Una cinquantina di pensionati si sono riuniti in assemblea con l’assessore Parlione per la nomina di un responsabile
MONTESILVANO. Grande attesa per l’apertura del nuovo centro sociale per anziani a Santa Filomena, in via Marrone. La conferma è arrivata ieri pomeriggio, nel corso di un incontro promosso nei nuovi locali dall’assessore, Maria Rosaria Parlione, per fare il punto con gli utenti e individuare un responsabile temporaneo della struttura. All’appuntamento si è presentata una cinquantina di persone, molti dei quali mossi più dalla volontà di trascorrere un pomeriggio in compagnia che dalla reale esigenza di dare il proprio contributo all’assemblea.
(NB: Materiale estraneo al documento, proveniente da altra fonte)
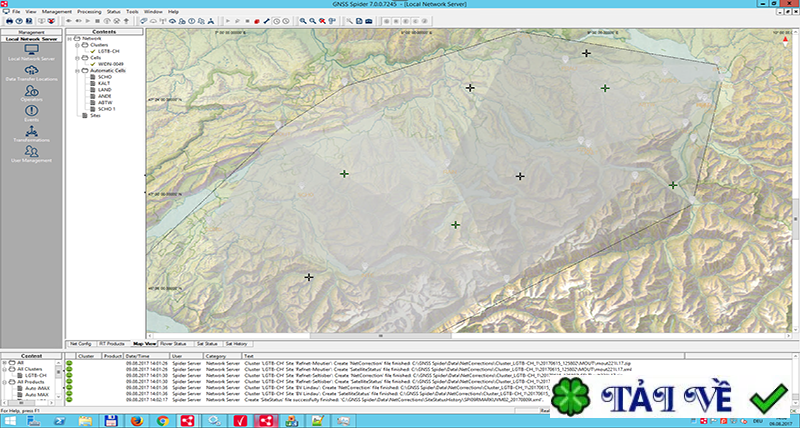Click the Firefox icon in the taskbar
The width and height of the screenshot is (800, 428).
(x=136, y=420)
Nel corso degli anni, il centro di Santa Filomena – così come gli altri luoghi di incontro presenti in altre zone della città – è diventato un punto di riferimento per quei pensionati ancora perfettamente in salute e con tanta voglia di socializzare e condividere hobby. La riorganizzazione dei luoghi di incontro a loro dedicati, promossa dall’amministrazione comunale anche con l’obiettivo di razionalizzare la spesa pubblica, ha creato un momento di smarrimento per gli anziani, i quali ora chiedono a gran voce che si apra il centro, il prima possibile.
Dopo il trasferimento da corso Umberto, dove era ospitato nei locali adiacenti al distretto sanitario, in via lago di Bomba, ora il centro sociale è pronto per aprire i battenti in via Marrone. Sarà intitolato al maestro e soldato con medaglia d’argento, il montesilvanese Gravino Di Pietro. «Abbiamo risolto i problemi tecnici legati agli allacci delle utenze, ora siamo pronti a inaugurare questo nuovo centro», spiega la Parlione che ieri ha incontrato gli anziani impazienti di tornare a riunirsi. Porterà il nome del compianto ebanista e commerciante Vittorio De Zelis, invece, il centro sociale di via Volpe, a sua volta pronto per essere inaugurato, che sostituirà quello ospitato in via Antonelli. Nell’ambito della riorganizzazione, infine, il centro sociale di via Napoli è stato trasferito in una sede più piccola, in via Salentina, nelle cui vicinanze è disponibile un campo per il gioco delle bocce. «Questa riorganizzazione radicale degli spazi», aveva spiegato nelle scorse settimane l’assessore Parlione, facendo riferimento anche alla razionalizzazione degli spazi nell’edificio di via Calabria e all’utilizzo della villetta di via Adige, come sede delle Vincenziane e di Missione Possibile, «ha prodotto un contenimento della spesa per circa 40mila euro».